Пёс принёс утку к шалашу и завилял хвостом. «Ах ты злодей, — набросился я на него, — разбойник! У неё же дети!» Я даже тиснул Барабаса за ухо, наверное, больно, потому что пёс взвизгнул и попятился. Я взял утку, расправил ей крылья, чтобы рассмотреть. Я решил тут же, перед чирушкой, наказать Барабаса, потянулся сломить прут, положил утку на землю, и в эту минуту чирушка взлетела! Это было неожиданно — будто её подбросило что, как выбрасывает из пращи камень. Барабас с громким лаем кинулся следом — он перепрыгнул через корягу, подмял какой-то куст, поднял тучу брызг над осокой, но было поздно: чирушка улетела.

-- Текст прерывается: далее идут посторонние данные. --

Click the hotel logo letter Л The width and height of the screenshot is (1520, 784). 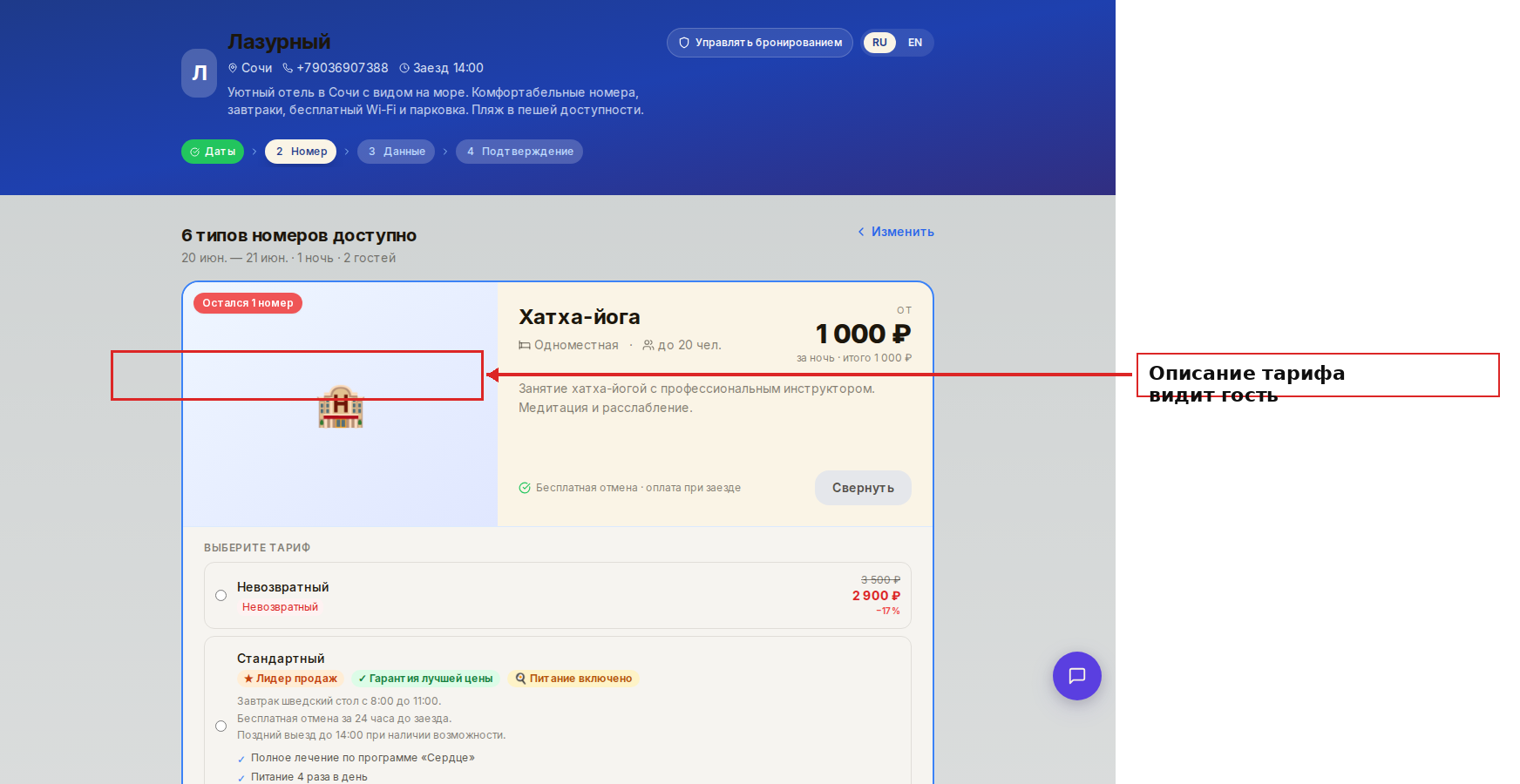click(199, 73)
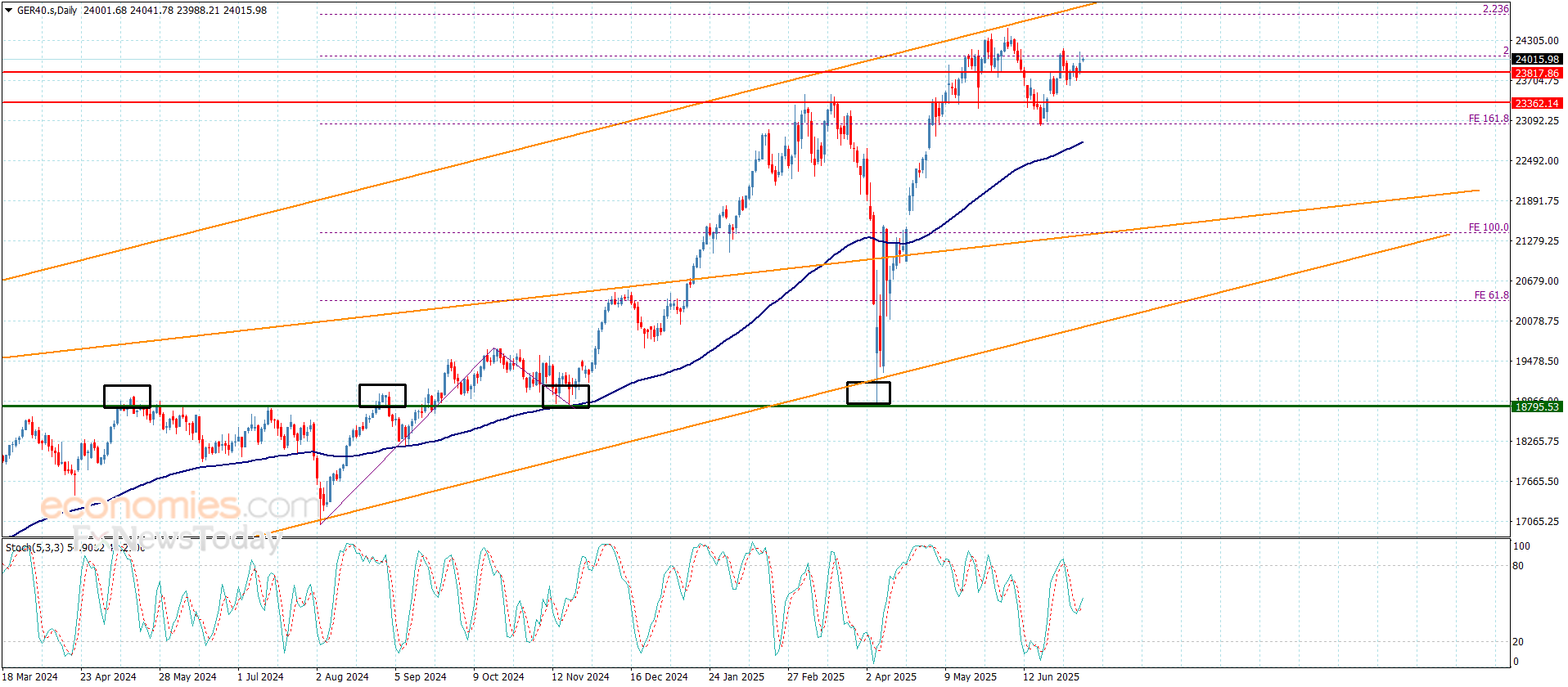Image resolution: width=1568 pixels, height=687 pixels.
Task: Select the black rectangle near 23 Apr 2024
Action: coord(127,396)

Барабаса посадили на привязь. Он всё рвался туда, к ручью, всё прислушивался, не всплеснёт ли в осоке, там ли ещё они, принесшие ему, матёрому псу, столько позора и унижения. Но ни утят, ни самой чирушки слышно не было…
Весь вечер я просидел у шалаша. Уже увяло, отлетело от прогоревших дров пламя, уже тронул уголья белёсый пепел — а там, в заводи, было тихо. Лишь в осоке, как в заброшенном дому, шарил от скуки ветер да тонко попискивали где-то на отмели залётные кулички. Пусто. Это всегда так: тихо и пусто, когда улетят птицы…
Чирушка увела-таки свой выводок. Утром я спустился к воде. Неестественно звонко булькал где-то на перекате ручей. Одинокий, сиротливый маленький юркий ручей, на котором, наверное, до самого устья не было больше ни заводи, ни осоки. Одни валуны, одни голые камни, под которыми даже водяные жуки не водятся, не то что ил…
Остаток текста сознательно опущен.